■ TASK DETAILS
Each line of the data should be duplicated precisely.

■ DATA SHOWN

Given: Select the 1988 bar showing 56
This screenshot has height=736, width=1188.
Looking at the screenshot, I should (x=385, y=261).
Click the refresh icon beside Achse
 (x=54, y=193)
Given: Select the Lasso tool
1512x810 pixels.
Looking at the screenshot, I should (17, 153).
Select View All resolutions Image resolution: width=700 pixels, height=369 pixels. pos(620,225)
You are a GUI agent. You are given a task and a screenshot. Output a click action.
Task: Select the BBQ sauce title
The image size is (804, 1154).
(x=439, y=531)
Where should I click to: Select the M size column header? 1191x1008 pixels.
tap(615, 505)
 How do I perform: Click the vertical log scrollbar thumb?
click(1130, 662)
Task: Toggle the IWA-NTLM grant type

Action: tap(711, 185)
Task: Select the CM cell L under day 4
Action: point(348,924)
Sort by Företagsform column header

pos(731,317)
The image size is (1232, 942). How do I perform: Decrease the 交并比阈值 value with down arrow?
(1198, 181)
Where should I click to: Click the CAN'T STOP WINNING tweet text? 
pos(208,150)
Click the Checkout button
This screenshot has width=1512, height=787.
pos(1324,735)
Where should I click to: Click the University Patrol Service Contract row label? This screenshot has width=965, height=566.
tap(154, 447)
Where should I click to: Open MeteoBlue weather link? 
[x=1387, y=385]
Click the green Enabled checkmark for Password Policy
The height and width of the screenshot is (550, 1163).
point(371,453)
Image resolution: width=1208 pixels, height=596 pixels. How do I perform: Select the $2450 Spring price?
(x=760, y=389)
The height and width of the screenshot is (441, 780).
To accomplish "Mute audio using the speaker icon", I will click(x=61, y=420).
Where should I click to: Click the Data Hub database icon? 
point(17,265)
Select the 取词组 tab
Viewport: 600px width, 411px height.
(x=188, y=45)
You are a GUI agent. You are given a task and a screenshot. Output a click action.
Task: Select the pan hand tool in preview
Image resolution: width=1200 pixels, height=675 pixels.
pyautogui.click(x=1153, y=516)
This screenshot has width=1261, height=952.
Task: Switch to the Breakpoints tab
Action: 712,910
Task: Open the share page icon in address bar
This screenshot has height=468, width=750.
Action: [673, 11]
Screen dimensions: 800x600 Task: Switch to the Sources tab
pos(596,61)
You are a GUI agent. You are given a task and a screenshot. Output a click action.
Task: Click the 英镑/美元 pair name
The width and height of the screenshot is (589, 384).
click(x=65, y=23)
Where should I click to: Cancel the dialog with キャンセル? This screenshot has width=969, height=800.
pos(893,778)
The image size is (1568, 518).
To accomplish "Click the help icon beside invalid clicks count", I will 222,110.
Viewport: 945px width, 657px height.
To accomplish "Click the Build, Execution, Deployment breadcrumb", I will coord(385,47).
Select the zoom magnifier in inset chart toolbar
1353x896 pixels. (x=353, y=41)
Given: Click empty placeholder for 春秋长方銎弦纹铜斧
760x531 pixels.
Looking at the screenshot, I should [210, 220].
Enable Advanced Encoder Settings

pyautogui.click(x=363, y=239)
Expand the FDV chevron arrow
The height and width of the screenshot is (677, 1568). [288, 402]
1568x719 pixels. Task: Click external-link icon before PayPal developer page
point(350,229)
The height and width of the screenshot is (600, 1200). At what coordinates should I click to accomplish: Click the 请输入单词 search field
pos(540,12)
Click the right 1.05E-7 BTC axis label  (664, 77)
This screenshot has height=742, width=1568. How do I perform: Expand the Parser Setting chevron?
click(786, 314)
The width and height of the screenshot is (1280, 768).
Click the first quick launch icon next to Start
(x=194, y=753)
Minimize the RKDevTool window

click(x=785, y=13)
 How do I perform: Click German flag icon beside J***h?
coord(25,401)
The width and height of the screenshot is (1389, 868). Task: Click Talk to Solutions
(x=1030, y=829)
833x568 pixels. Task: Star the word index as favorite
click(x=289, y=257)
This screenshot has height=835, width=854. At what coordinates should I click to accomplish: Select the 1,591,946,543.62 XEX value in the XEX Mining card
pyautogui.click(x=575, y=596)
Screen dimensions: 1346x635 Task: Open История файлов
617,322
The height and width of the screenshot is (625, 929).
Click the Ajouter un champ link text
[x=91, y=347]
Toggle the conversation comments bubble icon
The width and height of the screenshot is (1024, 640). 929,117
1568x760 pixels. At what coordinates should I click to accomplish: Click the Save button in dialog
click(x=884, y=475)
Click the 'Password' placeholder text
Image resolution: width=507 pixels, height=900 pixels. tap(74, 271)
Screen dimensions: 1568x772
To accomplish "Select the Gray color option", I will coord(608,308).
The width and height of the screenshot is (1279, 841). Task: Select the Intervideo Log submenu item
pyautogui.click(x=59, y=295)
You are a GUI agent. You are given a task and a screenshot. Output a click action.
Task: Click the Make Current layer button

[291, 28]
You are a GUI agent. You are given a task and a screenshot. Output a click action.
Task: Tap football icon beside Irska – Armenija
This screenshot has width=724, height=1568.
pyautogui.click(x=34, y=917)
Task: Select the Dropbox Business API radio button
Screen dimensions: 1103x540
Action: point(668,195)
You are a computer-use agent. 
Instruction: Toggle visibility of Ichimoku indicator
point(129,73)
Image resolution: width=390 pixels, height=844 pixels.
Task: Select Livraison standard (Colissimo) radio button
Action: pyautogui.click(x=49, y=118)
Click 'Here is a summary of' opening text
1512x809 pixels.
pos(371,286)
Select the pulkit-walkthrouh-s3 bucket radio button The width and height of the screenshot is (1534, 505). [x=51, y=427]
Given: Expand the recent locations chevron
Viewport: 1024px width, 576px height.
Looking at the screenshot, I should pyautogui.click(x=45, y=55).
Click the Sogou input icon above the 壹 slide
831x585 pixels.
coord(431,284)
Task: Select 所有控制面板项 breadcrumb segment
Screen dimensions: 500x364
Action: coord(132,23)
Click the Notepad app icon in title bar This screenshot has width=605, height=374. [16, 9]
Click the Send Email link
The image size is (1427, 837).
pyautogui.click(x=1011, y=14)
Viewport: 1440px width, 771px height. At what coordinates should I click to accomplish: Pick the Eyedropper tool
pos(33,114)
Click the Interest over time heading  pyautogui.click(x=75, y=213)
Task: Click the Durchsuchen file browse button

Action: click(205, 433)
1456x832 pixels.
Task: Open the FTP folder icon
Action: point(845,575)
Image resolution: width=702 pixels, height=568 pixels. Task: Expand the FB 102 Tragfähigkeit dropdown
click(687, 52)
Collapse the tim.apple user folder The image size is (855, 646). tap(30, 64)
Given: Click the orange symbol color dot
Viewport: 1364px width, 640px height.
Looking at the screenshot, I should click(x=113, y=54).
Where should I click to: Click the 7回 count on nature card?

■ EXPECTED ANSWER
Given: Select the 1988 bar showing 56
This screenshot has height=736, width=1188.
Looking at the screenshot, I should (x=385, y=261).
Click the refresh icon beside Achse
 (x=54, y=193)
Given: Select the Lasso tool
1512x810 pixels.
Looking at the screenshot, I should (17, 153).
Select View All resolutions Image resolution: width=700 pixels, height=369 pixels. pos(620,225)
You are a GUI agent. You are given a task and a screenshot. Output a click action.
Task: Select the BBQ sauce title
The image size is (804, 1154).
(x=439, y=531)
Where should I click to: Select the M size column header? 1191x1008 pixels.
tap(615, 505)
 How do I perform: Click the vertical log scrollbar thumb?
click(1130, 662)
Task: Toggle the IWA-NTLM grant type

Action: tap(711, 185)
Task: Select the CM cell L under day 4
Action: point(348,924)
Sort by Företagsform column header

pos(731,317)
The image size is (1232, 942). How do I perform: Decrease the 交并比阈值 value with down arrow?
(1198, 181)
Where should I click to: Click the CAN'T STOP WINNING tweet text? 
pos(208,150)
Click the Checkout button
This screenshot has width=1512, height=787.
pos(1324,735)
Where should I click to: Click the University Patrol Service Contract row label? This screenshot has width=965, height=566.
tap(154, 447)
Where should I click to: Open MeteoBlue weather link? 
[x=1387, y=385]
Click the green Enabled checkmark for Password Policy
The height and width of the screenshot is (550, 1163).
point(371,453)
Image resolution: width=1208 pixels, height=596 pixels. How do I perform: Select the $2450 Spring price?
(x=760, y=389)
The height and width of the screenshot is (441, 780).
To accomplish "Mute audio using the speaker icon", I will click(x=61, y=420).
Where should I click to: Click the Data Hub database icon? 
point(17,265)
Select the 取词组 tab
Viewport: 600px width, 411px height.
(x=188, y=45)
You are a GUI agent. You are given a task and a screenshot. Output a click action.
Task: Select the pan hand tool in preview
Image resolution: width=1200 pixels, height=675 pixels.
pyautogui.click(x=1153, y=516)
This screenshot has width=1261, height=952.
Task: Switch to the Breakpoints tab
Action: 712,910
Task: Open the share page icon in address bar
This screenshot has height=468, width=750.
Action: [673, 11]
Screen dimensions: 800x600 Task: Switch to the Sources tab
pos(596,61)
You are a GUI agent. You are given a task and a screenshot. Output a click action.
Task: Click the 英镑/美元 pair name
The width and height of the screenshot is (589, 384).
click(x=65, y=23)
Where should I click to: Cancel the dialog with キャンセル? This screenshot has width=969, height=800.
pos(893,778)
The image size is (1568, 518).
To accomplish "Click the help icon beside invalid clicks count", I will 222,110.
Viewport: 945px width, 657px height.
To accomplish "Click the Build, Execution, Deployment breadcrumb", I will coord(385,47).
Select the zoom magnifier in inset chart toolbar
1353x896 pixels. (x=353, y=41)
Given: Click empty placeholder for 春秋长方銎弦纹铜斧
760x531 pixels.
Looking at the screenshot, I should [210, 220].
Enable Advanced Encoder Settings

pyautogui.click(x=363, y=239)
Expand the FDV chevron arrow
The height and width of the screenshot is (677, 1568). [288, 402]
1568x719 pixels. Task: Click external-link icon before PayPal developer page
point(350,229)
The height and width of the screenshot is (600, 1200). At what coordinates should I click to accomplish: Click the 请输入单词 search field
pos(540,12)
Click the right 1.05E-7 BTC axis label  (664, 77)
This screenshot has height=742, width=1568. How do I perform: Expand the Parser Setting chevron?
click(786, 314)
The width and height of the screenshot is (1280, 768).
Click the first quick launch icon next to Start
(x=194, y=753)
Minimize the RKDevTool window

click(x=785, y=13)
 How do I perform: Click German flag icon beside J***h?
coord(25,401)
The width and height of the screenshot is (1389, 868). Task: Click Talk to Solutions
(x=1030, y=829)
833x568 pixels. Task: Star the word index as favorite
click(x=289, y=257)
This screenshot has height=835, width=854. At what coordinates should I click to accomplish: Select the 1,591,946,543.62 XEX value in the XEX Mining card
pyautogui.click(x=575, y=596)
Screen dimensions: 1346x635 Task: Open История файлов
617,322
The height and width of the screenshot is (625, 929).
Click the Ajouter un champ link text
[x=91, y=347]
Toggle the conversation comments bubble icon
The width and height of the screenshot is (1024, 640). 929,117
1568x760 pixels. At what coordinates should I click to accomplish: Click the Save button in dialog
click(x=884, y=475)
Click the 'Password' placeholder text
Image resolution: width=507 pixels, height=900 pixels. tap(74, 271)
Screen dimensions: 1568x772
To accomplish "Select the Gray color option", I will coord(608,308).
The width and height of the screenshot is (1279, 841). Task: Select the Intervideo Log submenu item
pyautogui.click(x=59, y=295)
You are a GUI agent. You are given a task and a screenshot. Output a click action.
Task: Click the Make Current layer button

[291, 28]
You are a GUI agent. You are given a task and a screenshot. Output a click action.
Task: Tap football icon beside Irska – Armenija
This screenshot has width=724, height=1568.
pyautogui.click(x=34, y=917)
Task: Select the Dropbox Business API radio button
Screen dimensions: 1103x540
Action: point(668,195)
You are a computer-use agent. 
Instruction: Toggle visibility of Ichimoku indicator
point(129,73)
Image resolution: width=390 pixels, height=844 pixels.
Task: Select Livraison standard (Colissimo) radio button
Action: pyautogui.click(x=49, y=118)
Click 'Here is a summary of' opening text
1512x809 pixels.
pos(371,286)
Select the pulkit-walkthrouh-s3 bucket radio button The width and height of the screenshot is (1534, 505). [x=51, y=427]
Given: Expand the recent locations chevron
Viewport: 1024px width, 576px height.
Looking at the screenshot, I should pyautogui.click(x=45, y=55).
Click the Sogou input icon above the 壹 slide
831x585 pixels.
coord(431,284)
Task: Select 所有控制面板项 breadcrumb segment
Screen dimensions: 500x364
Action: coord(132,23)
Click the Notepad app icon in title bar This screenshot has width=605, height=374. [16, 9]
Click the Send Email link
The image size is (1427, 837).
pyautogui.click(x=1011, y=14)
Viewport: 1440px width, 771px height. At what coordinates should I click to accomplish: Pick the Eyedropper tool
pos(33,114)
Click the Interest over time heading  pyautogui.click(x=75, y=213)
Task: Click the Durchsuchen file browse button

Action: click(205, 433)
1456x832 pixels.
Task: Open the FTP folder icon
Action: point(845,575)
Image resolution: width=702 pixels, height=568 pixels. Task: Expand the FB 102 Tragfähigkeit dropdown
click(687, 52)
Collapse the tim.apple user folder The image size is (855, 646). tap(30, 64)
Given: Click the orange symbol color dot
Viewport: 1364px width, 640px height.
Looking at the screenshot, I should click(x=113, y=54).
Where should I click to: Click the 7回 count on nature card?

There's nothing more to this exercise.